Una crescita costruita nel tempo
La capolista non nasce per caso. Il percorso è chiaro: due anni fa si lottava per non retrocedere, la scorsa stagione si è arrivati in zona play off, oggi si guida il campionato.
La vittoria contro il Chievo consolida un primato che dura da settimane. Miglior equilibrio tra attacco e difesa del girone, continuità nei risultati e zero crolli improvvisi. Non è un fuoco di paglia. È un progetto che ha messo fondamenta solide.
Identità chiara e squadra compatta
In panchina Nicola Belmonte ha dato un’impronta precisa. La Folgore è organizzata, corta tra i reparti, concreta. Non concede spazi inutili e non si innamora del possesso sterile. Quando deve soffrire, soffre. Quando deve colpire, lo fa con decisione.

La rosa è costruita con equilibrio: giovani pronti, giocatori esperti, gerarchie definite. Nessuna improvvisazione. Nei finali di stagione questo conta più del talento individuale.
Struttura e ambizione
Il progetto societario guarda oltre la Serie D. L’impianto di riferimento e l’organizzazione generale sono pensati per uno scenario professionistico. Negli ultimi mesi non sono mancati momenti delicati sul piano federale, ma la squadra è rimasta concentrata sul campo.
Ed è qui che si misura la maturità di un club. Saper isolare il gruppo, evitare distrazioni, mantenere la rotta quando il contesto si agita.
Cosa manca al traguardo
La Serie D promuove direttamente solo la prima classificata. Non esistono scorciatoie. I play off possono aiutare in eventuali ripescaggi, ma il salto vero passa dalla vetta.

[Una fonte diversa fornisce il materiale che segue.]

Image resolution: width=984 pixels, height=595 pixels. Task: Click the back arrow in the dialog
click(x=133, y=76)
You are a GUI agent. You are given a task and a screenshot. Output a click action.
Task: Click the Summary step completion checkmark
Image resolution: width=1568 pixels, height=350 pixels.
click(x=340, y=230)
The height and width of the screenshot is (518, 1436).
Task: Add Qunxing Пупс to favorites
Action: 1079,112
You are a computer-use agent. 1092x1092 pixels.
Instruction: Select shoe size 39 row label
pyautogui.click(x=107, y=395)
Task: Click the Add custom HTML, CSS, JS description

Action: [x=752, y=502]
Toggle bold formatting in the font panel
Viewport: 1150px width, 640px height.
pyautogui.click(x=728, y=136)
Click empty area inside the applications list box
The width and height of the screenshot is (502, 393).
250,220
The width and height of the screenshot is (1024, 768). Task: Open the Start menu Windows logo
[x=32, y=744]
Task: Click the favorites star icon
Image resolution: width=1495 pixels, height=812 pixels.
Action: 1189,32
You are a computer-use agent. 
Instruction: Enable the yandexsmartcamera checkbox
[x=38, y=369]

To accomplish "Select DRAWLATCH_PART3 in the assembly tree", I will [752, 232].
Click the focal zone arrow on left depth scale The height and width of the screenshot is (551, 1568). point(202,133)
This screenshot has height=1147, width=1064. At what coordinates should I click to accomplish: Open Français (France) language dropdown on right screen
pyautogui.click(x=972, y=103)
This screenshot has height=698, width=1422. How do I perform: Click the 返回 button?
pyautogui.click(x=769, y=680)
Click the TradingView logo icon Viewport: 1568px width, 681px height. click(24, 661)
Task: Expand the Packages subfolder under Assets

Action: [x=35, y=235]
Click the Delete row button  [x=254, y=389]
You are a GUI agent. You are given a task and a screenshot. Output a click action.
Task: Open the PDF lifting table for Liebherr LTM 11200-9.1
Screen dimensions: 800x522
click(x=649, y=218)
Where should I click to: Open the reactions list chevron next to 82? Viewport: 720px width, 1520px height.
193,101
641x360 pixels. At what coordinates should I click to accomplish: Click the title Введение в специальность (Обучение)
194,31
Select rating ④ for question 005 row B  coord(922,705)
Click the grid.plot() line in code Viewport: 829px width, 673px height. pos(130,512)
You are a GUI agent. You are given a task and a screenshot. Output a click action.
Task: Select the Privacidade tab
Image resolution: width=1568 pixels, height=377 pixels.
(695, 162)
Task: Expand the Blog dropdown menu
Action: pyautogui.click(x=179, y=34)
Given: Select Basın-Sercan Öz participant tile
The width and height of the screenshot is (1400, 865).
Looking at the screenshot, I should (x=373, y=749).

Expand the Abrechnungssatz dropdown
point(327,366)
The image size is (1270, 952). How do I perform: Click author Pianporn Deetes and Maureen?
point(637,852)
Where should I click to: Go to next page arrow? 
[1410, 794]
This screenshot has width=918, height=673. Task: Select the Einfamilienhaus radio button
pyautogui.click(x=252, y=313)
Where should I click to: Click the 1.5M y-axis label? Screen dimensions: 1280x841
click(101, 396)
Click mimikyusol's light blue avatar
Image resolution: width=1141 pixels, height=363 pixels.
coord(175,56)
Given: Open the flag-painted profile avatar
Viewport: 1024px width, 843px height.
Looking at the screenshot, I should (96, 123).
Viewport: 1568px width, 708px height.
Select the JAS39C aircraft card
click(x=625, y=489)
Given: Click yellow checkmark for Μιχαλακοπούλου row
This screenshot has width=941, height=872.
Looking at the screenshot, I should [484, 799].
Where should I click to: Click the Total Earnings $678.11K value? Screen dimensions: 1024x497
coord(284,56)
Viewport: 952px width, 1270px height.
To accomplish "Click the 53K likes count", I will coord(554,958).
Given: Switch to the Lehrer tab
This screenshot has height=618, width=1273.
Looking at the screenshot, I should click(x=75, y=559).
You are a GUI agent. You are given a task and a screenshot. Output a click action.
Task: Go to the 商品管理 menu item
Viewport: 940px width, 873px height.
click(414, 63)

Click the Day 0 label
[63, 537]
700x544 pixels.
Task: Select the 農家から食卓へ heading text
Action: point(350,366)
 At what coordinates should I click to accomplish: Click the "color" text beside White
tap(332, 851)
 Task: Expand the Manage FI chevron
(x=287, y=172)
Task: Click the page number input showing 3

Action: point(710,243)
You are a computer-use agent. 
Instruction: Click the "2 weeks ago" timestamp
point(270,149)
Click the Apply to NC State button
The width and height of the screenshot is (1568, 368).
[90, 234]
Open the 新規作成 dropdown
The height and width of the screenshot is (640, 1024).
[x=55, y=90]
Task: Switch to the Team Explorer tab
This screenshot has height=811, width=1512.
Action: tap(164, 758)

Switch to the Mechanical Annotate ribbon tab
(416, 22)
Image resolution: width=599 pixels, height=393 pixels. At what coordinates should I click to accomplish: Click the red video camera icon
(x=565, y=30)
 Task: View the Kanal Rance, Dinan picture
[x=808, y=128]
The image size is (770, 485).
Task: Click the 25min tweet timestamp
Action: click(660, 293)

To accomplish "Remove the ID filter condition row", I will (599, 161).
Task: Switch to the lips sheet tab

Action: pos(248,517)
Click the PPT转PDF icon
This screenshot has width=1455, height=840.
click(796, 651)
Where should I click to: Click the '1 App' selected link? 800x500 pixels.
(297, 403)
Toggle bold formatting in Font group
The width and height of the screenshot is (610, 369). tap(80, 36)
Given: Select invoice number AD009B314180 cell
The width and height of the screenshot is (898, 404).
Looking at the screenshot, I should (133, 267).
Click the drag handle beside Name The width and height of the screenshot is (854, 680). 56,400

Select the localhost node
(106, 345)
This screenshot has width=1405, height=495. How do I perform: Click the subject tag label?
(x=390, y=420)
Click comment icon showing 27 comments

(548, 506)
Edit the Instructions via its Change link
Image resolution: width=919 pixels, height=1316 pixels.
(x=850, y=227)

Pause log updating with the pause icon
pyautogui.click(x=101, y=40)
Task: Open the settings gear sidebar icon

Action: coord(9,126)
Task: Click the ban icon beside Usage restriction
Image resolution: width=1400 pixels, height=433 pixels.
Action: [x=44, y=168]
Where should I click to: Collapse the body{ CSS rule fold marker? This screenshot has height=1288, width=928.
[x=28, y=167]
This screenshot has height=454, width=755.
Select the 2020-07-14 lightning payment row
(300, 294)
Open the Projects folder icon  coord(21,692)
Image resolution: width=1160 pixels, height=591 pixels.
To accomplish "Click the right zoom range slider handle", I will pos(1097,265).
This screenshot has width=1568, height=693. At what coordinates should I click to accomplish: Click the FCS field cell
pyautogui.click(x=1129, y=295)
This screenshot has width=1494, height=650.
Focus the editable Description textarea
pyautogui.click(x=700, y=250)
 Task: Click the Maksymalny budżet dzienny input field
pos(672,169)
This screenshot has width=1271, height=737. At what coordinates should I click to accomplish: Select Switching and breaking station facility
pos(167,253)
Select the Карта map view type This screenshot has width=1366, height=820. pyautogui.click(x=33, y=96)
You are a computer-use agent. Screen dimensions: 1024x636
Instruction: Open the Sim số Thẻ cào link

La Folgore oggi è padrona del proprio destino. Le ultime giornate saranno una prova di nervi: gestione fisica, concentrazione massima, nessun calo mentale.
Dopo il successo contro il Chievo, però, il messaggio è chiaro. La Folgore Caratese non sta più inseguendo un sogno lontano. Sta difendendo un vantaggio reale.
E quando una squadra vince gli scontri diretti nel momento chiave, il campionato comincia a piegarsi verso di lei.